--- Objective ---
Please copy out all of the entries below word for word, keeping every line the same.

--- Material provided ---
%%
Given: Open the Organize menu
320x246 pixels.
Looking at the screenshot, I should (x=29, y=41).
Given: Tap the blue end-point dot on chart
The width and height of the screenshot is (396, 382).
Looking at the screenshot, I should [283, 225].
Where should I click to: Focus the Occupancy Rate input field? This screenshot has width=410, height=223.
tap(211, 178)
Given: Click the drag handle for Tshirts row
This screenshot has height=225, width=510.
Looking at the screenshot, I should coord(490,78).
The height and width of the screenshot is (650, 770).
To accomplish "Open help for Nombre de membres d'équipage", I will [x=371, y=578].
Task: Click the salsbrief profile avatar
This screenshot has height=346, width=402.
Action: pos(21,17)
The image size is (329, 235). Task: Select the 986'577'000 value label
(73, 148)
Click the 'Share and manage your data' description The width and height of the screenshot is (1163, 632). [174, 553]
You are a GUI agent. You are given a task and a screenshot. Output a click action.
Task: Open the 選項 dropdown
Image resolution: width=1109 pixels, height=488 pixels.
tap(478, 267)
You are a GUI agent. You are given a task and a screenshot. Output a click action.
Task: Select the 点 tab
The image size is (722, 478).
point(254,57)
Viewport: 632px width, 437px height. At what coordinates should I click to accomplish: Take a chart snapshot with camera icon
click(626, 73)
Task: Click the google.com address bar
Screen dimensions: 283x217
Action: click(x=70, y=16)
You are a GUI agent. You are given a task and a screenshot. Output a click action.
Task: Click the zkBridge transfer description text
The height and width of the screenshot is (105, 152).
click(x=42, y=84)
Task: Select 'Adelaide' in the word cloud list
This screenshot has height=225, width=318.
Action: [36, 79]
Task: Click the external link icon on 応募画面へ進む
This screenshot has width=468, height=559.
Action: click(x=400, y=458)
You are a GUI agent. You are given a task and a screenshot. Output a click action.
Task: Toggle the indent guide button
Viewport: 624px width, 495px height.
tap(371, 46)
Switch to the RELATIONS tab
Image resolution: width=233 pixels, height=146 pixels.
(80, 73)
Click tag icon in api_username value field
%%
--- Complete response ---
Given: Open the Organize menu
320x246 pixels.
Looking at the screenshot, I should (x=29, y=41).
Given: Tap the blue end-point dot on chart
The width and height of the screenshot is (396, 382).
Looking at the screenshot, I should [283, 225].
Where should I click to: Focus the Occupancy Rate input field? This screenshot has width=410, height=223.
tap(211, 178)
Given: Click the drag handle for Tshirts row
This screenshot has height=225, width=510.
Looking at the screenshot, I should coord(490,78).
The height and width of the screenshot is (650, 770).
To accomplish "Open help for Nombre de membres d'équipage", I will [x=371, y=578].
Task: Click the salsbrief profile avatar
This screenshot has height=346, width=402.
Action: pos(21,17)
The image size is (329, 235). Task: Select the 986'577'000 value label
(73, 148)
Click the 'Share and manage your data' description The width and height of the screenshot is (1163, 632). [174, 553]
You are a GUI agent. You are given a task and a screenshot. Output a click action.
Task: Open the 選項 dropdown
Image resolution: width=1109 pixels, height=488 pixels.
tap(478, 267)
You are a GUI agent. You are given a task and a screenshot. Output a click action.
Task: Select the 点 tab
The image size is (722, 478).
point(254,57)
Viewport: 632px width, 437px height. At what coordinates should I click to accomplish: Take a chart snapshot with camera icon
click(626, 73)
Task: Click the google.com address bar
Screen dimensions: 283x217
Action: click(x=70, y=16)
You are a GUI agent. You are given a task and a screenshot. Output a click action.
Task: Click the zkBridge transfer description text
The height and width of the screenshot is (105, 152).
click(x=42, y=84)
Task: Select 'Adelaide' in the word cloud list
This screenshot has height=225, width=318.
Action: [36, 79]
Task: Click the external link icon on 応募画面へ進む
This screenshot has width=468, height=559.
Action: click(x=400, y=458)
You are a GUI agent. You are given a task and a screenshot. Output a click action.
Task: Toggle the indent guide button
Viewport: 624px width, 495px height.
tap(371, 46)
Switch to the RELATIONS tab
Image resolution: width=233 pixels, height=146 pixels.
(80, 73)
Click tag icon in api_username value field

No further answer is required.